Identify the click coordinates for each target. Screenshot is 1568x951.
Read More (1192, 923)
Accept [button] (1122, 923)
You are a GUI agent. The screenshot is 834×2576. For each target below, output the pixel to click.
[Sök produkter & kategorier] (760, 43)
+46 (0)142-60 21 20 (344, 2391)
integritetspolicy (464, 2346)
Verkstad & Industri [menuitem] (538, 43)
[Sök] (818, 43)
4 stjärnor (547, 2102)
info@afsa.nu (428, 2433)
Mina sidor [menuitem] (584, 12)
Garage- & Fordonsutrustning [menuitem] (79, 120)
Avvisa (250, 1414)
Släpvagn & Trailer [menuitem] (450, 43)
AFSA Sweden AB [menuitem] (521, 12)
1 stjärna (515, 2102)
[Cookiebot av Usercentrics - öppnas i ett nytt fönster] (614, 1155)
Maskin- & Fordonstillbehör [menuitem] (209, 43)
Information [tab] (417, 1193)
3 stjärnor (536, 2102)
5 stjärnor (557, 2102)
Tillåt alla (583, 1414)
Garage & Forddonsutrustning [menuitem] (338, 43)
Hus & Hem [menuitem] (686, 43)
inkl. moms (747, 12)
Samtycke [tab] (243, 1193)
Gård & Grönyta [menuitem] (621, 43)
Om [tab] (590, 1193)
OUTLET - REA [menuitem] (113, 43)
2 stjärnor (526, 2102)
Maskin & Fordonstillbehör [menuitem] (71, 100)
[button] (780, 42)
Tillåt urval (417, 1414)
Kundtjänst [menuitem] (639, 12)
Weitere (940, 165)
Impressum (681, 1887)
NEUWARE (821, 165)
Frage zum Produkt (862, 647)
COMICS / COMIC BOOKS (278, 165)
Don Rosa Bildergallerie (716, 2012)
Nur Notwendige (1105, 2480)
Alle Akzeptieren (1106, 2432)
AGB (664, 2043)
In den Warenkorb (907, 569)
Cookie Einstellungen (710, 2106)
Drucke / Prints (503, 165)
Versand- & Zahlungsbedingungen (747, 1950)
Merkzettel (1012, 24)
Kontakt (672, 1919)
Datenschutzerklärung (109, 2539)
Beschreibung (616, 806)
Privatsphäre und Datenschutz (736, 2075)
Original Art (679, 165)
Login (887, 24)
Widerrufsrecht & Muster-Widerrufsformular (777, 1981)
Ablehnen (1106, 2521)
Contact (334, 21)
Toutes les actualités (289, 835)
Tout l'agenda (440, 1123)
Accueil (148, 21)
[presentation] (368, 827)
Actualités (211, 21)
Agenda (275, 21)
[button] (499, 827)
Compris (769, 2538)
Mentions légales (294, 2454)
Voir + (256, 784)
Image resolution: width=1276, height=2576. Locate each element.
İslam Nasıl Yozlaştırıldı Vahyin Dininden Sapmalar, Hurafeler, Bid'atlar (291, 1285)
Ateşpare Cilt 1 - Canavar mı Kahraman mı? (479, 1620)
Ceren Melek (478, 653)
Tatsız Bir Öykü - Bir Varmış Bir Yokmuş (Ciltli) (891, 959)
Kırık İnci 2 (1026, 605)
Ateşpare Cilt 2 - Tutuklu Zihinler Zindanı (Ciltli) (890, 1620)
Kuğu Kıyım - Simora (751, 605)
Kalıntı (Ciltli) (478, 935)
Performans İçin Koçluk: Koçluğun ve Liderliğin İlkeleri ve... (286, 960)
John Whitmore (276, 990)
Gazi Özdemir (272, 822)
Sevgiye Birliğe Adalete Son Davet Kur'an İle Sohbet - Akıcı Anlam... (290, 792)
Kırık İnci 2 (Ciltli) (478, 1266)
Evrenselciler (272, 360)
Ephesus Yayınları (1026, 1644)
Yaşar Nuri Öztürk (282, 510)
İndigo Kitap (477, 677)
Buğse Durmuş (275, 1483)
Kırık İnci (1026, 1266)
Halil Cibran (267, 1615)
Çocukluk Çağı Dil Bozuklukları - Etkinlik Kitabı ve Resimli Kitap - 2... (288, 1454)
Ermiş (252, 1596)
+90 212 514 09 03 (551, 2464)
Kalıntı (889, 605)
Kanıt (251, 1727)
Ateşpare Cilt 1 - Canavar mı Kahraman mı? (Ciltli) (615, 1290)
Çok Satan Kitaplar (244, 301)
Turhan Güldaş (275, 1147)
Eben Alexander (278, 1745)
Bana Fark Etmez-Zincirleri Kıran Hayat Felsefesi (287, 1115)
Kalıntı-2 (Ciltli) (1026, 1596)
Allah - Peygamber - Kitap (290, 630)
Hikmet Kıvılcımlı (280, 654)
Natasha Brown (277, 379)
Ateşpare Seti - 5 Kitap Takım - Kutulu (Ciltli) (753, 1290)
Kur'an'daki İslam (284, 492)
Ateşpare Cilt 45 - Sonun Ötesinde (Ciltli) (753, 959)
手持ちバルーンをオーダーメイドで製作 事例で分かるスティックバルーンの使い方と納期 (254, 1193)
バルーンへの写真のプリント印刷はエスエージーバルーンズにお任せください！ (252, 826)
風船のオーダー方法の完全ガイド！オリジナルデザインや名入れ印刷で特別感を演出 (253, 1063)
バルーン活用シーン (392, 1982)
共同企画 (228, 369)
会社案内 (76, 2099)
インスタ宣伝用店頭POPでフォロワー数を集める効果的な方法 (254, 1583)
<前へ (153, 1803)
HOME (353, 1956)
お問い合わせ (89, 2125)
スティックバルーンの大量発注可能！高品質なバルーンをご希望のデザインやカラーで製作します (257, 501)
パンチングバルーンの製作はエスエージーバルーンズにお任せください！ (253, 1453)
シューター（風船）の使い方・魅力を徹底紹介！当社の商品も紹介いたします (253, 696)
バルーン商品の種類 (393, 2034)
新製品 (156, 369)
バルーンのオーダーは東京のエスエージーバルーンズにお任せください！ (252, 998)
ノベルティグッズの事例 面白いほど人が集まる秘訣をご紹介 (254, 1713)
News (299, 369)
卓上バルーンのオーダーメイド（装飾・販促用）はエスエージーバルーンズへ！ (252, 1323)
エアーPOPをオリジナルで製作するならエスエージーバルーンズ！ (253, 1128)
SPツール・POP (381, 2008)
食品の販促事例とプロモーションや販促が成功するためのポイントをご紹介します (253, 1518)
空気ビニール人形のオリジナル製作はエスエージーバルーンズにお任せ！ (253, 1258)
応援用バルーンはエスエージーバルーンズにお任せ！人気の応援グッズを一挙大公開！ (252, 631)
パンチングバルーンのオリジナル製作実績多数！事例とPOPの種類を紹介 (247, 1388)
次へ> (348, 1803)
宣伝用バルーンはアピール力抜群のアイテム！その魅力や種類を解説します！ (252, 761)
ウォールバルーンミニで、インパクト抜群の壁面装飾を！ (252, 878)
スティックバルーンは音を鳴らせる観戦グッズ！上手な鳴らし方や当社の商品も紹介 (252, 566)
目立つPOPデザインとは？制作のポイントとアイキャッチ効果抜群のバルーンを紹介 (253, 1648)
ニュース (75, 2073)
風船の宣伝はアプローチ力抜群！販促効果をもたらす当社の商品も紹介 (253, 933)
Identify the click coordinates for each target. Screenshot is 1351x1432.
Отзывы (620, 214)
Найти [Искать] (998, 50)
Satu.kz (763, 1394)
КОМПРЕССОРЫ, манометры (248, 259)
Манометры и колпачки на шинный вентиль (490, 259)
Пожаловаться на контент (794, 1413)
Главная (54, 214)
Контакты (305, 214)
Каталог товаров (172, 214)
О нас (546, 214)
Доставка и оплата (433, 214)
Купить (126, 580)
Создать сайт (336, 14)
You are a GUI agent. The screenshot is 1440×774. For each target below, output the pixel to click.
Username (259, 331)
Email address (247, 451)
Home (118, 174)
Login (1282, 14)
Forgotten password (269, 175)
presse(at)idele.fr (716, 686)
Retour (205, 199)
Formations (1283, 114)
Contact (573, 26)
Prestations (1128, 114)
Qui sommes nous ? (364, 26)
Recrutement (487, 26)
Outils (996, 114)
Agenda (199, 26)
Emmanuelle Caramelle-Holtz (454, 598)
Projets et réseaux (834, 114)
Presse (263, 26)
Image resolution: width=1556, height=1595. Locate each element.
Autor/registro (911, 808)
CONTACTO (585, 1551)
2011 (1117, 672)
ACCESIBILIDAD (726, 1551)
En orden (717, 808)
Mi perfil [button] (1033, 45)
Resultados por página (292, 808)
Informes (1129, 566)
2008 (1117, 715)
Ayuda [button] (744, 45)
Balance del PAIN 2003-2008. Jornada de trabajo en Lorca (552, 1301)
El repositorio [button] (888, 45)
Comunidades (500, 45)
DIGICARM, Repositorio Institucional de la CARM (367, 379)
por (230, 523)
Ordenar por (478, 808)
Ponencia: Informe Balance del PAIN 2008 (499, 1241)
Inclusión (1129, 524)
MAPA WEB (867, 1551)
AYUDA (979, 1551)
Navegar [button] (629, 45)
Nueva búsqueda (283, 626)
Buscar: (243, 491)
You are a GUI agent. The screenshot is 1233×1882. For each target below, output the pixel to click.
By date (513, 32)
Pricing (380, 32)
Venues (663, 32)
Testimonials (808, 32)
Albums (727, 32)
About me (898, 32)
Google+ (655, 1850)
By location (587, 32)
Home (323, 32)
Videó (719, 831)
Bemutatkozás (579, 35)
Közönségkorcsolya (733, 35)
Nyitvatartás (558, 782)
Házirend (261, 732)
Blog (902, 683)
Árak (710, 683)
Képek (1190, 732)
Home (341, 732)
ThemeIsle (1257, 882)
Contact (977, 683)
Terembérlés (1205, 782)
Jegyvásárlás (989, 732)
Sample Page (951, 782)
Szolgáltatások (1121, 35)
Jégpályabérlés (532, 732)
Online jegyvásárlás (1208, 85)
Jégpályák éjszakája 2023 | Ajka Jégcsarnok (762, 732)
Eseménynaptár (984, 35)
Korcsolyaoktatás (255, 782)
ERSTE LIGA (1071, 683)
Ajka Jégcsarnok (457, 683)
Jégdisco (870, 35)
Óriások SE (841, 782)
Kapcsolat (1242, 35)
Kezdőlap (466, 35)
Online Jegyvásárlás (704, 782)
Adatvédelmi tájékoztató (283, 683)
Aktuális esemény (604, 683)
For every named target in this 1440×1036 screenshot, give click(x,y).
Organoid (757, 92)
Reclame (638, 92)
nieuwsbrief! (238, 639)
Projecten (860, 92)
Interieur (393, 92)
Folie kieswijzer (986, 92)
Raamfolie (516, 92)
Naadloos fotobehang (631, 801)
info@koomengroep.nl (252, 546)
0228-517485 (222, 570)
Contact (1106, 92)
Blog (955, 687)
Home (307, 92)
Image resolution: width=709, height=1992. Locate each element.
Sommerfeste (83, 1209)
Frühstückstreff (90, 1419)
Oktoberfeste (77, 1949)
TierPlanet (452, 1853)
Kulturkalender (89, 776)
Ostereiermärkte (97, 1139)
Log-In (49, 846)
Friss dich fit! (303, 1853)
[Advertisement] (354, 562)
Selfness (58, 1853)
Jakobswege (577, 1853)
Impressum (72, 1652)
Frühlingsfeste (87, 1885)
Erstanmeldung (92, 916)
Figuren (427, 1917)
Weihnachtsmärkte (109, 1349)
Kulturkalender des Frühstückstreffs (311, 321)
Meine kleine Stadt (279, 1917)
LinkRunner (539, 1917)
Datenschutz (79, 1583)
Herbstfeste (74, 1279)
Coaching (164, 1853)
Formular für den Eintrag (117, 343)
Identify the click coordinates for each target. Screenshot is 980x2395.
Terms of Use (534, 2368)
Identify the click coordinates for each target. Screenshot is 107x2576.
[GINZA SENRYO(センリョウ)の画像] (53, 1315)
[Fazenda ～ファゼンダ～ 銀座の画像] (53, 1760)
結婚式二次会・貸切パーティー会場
----------
→ GIVEN PROBLEM
Put the records from the line that contains "info@koomengroep.nl (252, 546)" through the line that contains "Frühlingsfeste (87, 1885)" into a Markdown table with the columns No. and Entry. Number each row, and leave out blank lines.

→ FINAL ANSWER
| No. | Entry |
|---|---|
| 1 | info@koomengroep.nl (252, 546) |
| 2 | 0228-517485 (222, 570) |
| 3 | Contact (1106, 92) |
| 4 | Blog (955, 687) |
| 5 | Home (307, 92) |
| 6 | Image resolution: width=709, height=1992. Locate each element. |
| 7 | Sommerfeste (83, 1209) |
| 8 | Frühstückstreff (90, 1419) |
| 9 | Oktoberfeste (77, 1949) |
| 10 | TierPlanet (452, 1853) |
| 11 | Kulturkalender (89, 776) |
| 12 | Ostereiermärkte (97, 1139) |
| 13 | Log-In (49, 846) |
| 14 | Friss dich fit! (303, 1853) |
| 15 | [Advertisement] (354, 562) |
| 16 | Selfness (58, 1853) |
| 17 | Jakobswege (577, 1853) |
| 18 | Impressum (72, 1652) |
| 19 | Frühlingsfeste (87, 1885) |